- Required work -
In the passage, which verbs does the speaker use for what Lin-Manuel Miranda did for people of color?

- Passage -

4. Annie

“I love Annie. … I will sing [‘I Think I’m Gonna Like It Here’] to myself any time a good thing happens to me in my life. I had my first premiere of a TV show ever, and I flew to LA and I was just checking into my hotel, and it was really fancy and they had pulled out all the stops, and I just twirled around the hotel singing ‘I Think I’m Gonna Like It Here.’ And I have been singing that on and off for the past few months, because life has gotten really exciting, and there’s been a whole lot of positivity and blessings just being dumped on me, and I can’t believe it’s real … so that’s kind of been an anthem of sorts. I was singing before I could talk—I’m better at that. 

“Also, these moments are fleeting, and you don’t know how long they’re gonna last, and a lot of people would love to be in this position, and a lot of actors have worked their asses off and are still not getting recognition, and yet here you are on this stage playing this role. So the best thing I can do in this moment is enjoy it and have the time of my life, because I’m gonna look back on this and be sorry if I didn’t.”

5. Hamilton

“[Hamilton] changed the industry; that completely changed the game. It didn’t just include people of color, it brought them an intense amount of dignity to the stage. They’re playing our Founding Fathers … that’s wild. That changed everything. [Lin-Manuel Miranda] showed and allowed and gave space for people of color to be and do absolutely anything they wanted onstage. And that happened as I was finishing up my time in college, so I got to come into an industry that had just received Hamilton and I’m so glad that that happened before I got here.

- Records supplied -
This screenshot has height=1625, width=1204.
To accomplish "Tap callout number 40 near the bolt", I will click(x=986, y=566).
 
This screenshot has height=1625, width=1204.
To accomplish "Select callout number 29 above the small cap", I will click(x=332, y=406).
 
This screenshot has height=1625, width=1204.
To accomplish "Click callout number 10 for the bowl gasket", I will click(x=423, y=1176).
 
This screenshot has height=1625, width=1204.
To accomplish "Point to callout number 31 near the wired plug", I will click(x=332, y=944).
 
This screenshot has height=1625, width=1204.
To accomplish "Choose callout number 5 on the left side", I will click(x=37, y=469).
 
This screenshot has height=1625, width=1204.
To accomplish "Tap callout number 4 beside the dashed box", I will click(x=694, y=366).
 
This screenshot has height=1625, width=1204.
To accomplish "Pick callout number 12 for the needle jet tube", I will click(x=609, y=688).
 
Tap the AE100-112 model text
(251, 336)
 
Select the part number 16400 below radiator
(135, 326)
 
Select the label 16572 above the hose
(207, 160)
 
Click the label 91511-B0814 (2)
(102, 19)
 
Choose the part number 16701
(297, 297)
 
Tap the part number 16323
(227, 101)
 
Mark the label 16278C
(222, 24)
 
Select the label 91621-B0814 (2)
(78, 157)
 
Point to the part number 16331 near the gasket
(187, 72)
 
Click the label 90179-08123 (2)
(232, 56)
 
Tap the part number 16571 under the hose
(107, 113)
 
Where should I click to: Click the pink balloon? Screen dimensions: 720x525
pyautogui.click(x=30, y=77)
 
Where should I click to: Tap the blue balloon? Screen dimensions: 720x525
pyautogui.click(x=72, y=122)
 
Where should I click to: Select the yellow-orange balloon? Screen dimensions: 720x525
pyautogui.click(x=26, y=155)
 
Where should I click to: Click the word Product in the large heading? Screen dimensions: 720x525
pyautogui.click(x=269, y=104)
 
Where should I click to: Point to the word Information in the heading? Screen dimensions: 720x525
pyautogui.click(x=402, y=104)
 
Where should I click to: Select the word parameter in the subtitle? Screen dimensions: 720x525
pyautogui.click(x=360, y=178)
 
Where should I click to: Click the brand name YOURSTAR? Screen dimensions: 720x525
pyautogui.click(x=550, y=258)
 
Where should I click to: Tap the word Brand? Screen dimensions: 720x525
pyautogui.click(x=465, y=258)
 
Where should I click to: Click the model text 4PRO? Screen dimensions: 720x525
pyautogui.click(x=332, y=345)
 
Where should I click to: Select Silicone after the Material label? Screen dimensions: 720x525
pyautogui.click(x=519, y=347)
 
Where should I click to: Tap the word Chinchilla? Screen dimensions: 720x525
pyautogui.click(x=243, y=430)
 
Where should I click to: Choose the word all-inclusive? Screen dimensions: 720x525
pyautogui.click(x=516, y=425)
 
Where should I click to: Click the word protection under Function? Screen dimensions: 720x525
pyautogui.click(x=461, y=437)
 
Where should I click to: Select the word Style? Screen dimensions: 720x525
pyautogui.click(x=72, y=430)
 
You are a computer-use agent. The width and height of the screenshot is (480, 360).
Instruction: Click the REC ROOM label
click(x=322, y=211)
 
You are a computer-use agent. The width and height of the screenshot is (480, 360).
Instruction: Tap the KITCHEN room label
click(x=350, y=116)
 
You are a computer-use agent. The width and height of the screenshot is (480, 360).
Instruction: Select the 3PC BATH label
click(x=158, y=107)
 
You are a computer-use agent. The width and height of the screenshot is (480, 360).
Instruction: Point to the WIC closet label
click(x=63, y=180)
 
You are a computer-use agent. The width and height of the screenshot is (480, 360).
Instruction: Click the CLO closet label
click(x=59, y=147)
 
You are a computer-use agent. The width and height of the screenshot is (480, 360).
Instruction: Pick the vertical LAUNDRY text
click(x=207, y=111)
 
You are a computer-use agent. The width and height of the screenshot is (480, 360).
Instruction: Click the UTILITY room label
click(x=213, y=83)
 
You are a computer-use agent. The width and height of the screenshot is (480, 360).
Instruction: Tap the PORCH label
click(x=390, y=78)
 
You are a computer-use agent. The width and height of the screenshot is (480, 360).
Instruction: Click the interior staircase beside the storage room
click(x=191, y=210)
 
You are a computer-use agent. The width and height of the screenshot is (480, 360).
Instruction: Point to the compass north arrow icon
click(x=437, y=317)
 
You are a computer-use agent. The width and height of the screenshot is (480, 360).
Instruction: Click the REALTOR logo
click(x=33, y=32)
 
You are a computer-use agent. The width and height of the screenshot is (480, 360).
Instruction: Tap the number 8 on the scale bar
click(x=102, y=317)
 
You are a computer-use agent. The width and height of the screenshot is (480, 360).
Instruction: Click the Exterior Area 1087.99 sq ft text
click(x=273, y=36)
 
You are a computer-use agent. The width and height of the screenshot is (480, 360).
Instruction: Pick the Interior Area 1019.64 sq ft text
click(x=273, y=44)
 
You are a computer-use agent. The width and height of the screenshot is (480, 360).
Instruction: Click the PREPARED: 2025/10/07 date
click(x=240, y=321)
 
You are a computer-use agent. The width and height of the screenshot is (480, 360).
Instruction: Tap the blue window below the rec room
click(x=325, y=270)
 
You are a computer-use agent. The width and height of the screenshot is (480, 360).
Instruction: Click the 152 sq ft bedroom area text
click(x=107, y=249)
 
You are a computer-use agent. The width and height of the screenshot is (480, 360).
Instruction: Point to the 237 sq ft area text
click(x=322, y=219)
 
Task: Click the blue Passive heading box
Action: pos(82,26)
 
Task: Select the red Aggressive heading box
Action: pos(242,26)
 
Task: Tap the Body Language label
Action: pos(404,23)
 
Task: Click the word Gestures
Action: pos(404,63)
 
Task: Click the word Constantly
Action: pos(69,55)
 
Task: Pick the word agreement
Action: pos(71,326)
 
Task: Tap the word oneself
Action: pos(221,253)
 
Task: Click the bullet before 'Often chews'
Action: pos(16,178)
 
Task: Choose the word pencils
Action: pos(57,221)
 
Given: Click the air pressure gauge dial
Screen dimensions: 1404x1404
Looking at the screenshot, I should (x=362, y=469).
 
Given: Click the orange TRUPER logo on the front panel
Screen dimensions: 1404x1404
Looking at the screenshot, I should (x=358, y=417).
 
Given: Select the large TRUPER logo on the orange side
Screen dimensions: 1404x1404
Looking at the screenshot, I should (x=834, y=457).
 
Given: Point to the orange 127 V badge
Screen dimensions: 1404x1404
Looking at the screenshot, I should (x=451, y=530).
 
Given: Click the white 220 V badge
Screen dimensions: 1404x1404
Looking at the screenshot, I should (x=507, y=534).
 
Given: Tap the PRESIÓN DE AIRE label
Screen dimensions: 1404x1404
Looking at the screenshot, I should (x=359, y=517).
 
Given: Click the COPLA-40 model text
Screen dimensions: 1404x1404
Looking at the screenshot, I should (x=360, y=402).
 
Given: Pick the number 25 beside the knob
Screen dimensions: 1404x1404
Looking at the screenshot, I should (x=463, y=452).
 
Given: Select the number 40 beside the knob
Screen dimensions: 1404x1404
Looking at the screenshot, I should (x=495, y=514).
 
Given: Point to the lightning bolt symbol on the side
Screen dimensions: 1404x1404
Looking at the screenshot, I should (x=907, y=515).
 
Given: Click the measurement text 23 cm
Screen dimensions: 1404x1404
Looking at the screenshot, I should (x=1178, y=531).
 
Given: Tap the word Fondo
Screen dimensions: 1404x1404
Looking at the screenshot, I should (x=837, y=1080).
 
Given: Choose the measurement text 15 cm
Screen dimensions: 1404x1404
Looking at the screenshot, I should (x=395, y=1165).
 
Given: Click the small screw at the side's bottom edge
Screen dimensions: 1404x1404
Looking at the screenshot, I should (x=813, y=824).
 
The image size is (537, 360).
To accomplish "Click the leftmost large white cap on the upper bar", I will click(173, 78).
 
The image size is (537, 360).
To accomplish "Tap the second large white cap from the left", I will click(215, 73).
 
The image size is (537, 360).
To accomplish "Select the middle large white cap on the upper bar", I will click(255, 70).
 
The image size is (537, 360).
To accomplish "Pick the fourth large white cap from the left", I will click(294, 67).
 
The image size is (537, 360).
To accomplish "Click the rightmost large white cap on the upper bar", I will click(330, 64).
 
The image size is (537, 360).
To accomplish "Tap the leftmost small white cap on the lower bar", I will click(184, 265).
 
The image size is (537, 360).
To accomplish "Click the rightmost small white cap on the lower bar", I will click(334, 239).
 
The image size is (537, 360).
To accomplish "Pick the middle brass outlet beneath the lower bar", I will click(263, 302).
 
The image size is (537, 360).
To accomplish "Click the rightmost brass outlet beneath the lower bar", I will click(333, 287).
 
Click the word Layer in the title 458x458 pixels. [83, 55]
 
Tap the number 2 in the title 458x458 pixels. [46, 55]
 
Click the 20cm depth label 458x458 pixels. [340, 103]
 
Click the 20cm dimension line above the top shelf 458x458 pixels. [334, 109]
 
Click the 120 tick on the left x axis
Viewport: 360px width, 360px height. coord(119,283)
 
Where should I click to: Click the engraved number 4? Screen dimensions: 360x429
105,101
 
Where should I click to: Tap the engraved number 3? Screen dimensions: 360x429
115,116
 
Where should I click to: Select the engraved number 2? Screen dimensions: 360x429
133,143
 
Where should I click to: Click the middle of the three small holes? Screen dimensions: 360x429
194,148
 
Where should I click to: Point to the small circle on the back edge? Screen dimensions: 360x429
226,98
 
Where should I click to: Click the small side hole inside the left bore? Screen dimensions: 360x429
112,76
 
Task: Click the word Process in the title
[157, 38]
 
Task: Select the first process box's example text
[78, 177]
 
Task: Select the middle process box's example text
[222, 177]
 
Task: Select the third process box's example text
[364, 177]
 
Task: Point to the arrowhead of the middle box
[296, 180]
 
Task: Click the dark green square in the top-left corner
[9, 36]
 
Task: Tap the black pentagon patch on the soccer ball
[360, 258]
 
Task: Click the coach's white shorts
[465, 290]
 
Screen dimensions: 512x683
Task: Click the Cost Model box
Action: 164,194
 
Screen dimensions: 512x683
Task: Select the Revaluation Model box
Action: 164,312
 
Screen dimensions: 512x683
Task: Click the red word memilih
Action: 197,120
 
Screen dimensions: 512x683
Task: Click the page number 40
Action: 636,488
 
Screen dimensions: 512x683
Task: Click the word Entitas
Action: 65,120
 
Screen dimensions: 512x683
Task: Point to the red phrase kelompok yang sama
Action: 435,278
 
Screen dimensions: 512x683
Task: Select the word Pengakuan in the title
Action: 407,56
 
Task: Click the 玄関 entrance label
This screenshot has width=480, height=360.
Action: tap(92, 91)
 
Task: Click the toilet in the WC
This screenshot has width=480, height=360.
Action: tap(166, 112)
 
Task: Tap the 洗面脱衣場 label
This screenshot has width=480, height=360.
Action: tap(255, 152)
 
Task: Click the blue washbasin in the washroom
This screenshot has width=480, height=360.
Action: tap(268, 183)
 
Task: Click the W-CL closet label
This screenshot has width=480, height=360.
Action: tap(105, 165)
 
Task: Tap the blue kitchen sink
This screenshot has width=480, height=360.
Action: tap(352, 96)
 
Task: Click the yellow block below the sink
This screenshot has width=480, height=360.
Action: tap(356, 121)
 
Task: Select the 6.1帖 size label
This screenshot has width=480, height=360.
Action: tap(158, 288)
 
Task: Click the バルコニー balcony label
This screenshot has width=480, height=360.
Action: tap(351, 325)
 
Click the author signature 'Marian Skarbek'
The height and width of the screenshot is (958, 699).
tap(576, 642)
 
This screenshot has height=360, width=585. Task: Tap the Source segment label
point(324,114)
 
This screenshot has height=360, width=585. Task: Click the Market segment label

- Exercise answer -
- showed
- allowed
- gave space